#### [ASSIGNMENT]
Starting from the line that holds "Instruction: Click the", output exactly each line through the end of the listing. Do not copy pictures.

_ _ _ _

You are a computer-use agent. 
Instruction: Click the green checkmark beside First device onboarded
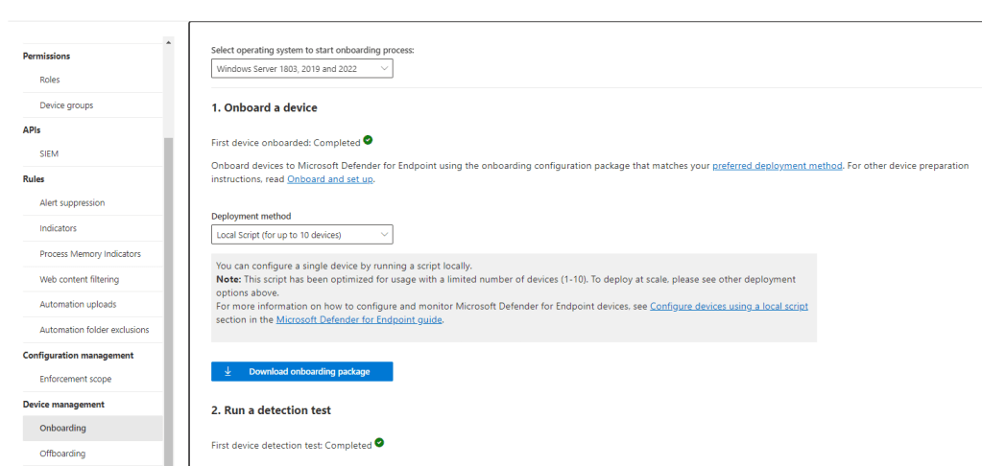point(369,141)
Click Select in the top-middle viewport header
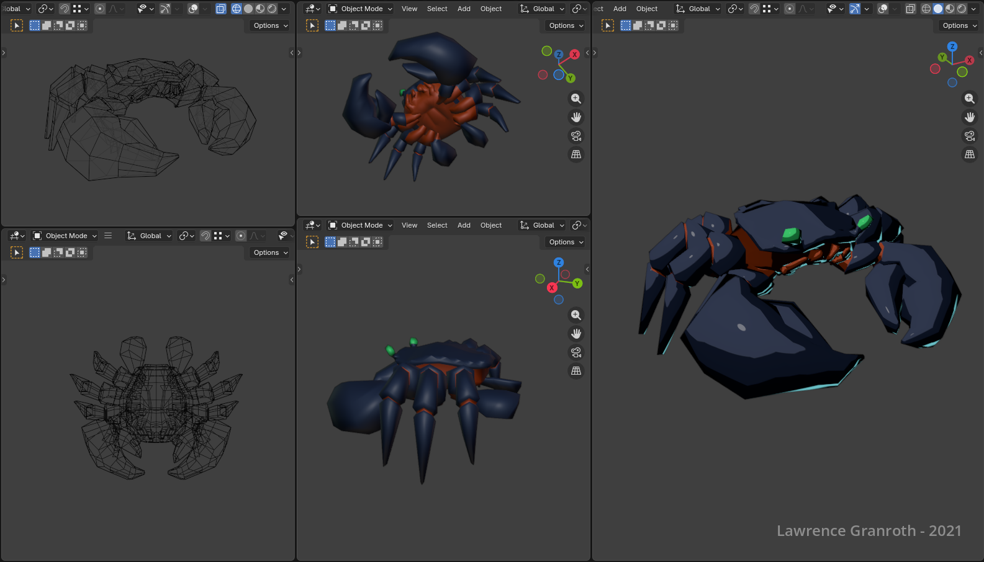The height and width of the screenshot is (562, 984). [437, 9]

_ _ _ _

#### [FINAL ANSWER]
Instruction: Click the green checkmark beside First device onboarded
point(369,141)
Click Select in the top-middle viewport header
The height and width of the screenshot is (562, 984). [437, 9]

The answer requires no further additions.